Abstract

In this issue we publish something rarely seen in medical journals – a ‘failed’ or ‘negative’ randomised, controlled trial; a trial in which neither the test drug nor the active comparator separated statistically from placebo. Steve Potkin and his team compared three doses of lurasidone with haloperidol at 10 mg a day and placebo in a six week study of acute exacerbation of schizophrenia. They found all treatment arms equally effective with only minor, non-statistical, numerical advantage over placebo observed for the highest dose of lurasidone and for haloperidol. The trial was sponsored by the manufacturers of lurasidone, Sunovion Pharmaceuticals.

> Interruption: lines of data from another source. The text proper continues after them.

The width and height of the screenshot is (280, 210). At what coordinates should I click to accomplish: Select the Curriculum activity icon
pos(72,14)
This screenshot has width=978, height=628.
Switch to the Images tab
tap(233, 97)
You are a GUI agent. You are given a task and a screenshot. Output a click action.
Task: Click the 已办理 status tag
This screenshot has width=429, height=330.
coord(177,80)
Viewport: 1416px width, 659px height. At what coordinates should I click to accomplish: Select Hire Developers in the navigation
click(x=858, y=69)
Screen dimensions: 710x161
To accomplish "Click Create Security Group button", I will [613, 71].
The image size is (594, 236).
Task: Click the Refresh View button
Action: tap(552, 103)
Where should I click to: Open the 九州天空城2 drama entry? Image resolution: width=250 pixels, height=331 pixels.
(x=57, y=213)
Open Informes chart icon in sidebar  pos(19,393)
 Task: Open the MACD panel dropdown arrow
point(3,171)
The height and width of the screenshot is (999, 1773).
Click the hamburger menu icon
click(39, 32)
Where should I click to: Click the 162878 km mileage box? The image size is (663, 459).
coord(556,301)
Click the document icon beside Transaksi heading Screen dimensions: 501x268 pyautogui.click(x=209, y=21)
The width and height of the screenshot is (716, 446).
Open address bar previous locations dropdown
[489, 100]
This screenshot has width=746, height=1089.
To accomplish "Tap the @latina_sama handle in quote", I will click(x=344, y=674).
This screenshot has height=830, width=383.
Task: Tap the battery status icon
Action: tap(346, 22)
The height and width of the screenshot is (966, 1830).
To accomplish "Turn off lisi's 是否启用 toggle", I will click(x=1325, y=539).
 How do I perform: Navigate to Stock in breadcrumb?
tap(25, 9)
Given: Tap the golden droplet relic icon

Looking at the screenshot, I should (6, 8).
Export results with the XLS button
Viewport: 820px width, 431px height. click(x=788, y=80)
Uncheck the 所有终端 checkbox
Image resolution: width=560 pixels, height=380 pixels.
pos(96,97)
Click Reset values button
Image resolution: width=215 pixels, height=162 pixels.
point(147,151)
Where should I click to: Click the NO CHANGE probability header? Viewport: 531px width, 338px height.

In recent years, particularly since the wholesale adoption of the concept of evidence-based medicine, many have called for the publication of all trials whatever their results. With meta-analysis seen as the highest form of evidence, the inclusion of all trials ever concluded in a particular therapeutic area is critical to interpretation of outcomes and so to promoting the use of the most efficacious treatments. However, so-called publication bias blights almost all meta-analysis because positive studies (those supporting the sponsor’s drug) are much more likely to appear in print and so be included in meta-analysis. Manufacturers are often blamed for not submitting the results of failed studies for publication, their vested interest being to present their product in the best light. This certainly happens, but another factor is also important: the reluctance of journal editors to publish these trials, which they see as uninteresting and, more importantly, unlikely to enhance their journal’s impact factor. In contrast, we are proud to publish this study in our journal to promote the concept of full declaration of trial outcomes and as an example to others.
How does one interpret a study in which neither haloperidol nor lurasidone, both effective antipsychotics, fail to show superiority over placebo? We should first appreciate that in many mental health conditions placebo is a powerful treatment. Subjects receive far more attention in trials than in clinical practice and the number of ‘visits’ for assessment is closely correlated with outcome (the more the better). Expectation of improvement also plays a key part, especially in trials like this one where the likelihood of being randomised to placebo is very small (something which affects assessors, too). In some countries, trial subjects receive financial rewards for their participation and this will have a major effect on their perceptions of treatment alongside perhaps a desire to ‘please’ their assessors. Moreover, assessments are more subjective than we would like and this leads to phenomena such as ‘inflation of baseline severity’ where assessors unconsciously or otherwise overestimate a subject’s symptom severity so that they may be included in a trial. At the subsequent assessment all subjects will be scored as being improved even if their condition has not changed, the imperative to inflate severity having been reversed.
No sensible person would conclude on reading the report of this study that haloperidol and lurasidone are ineffective. Nonetheless, these results deserve publication so that the problems with clinical trial methods in mental health can be fully appreciated and, most crucially, so that the published database for these drugs tends towards completeness.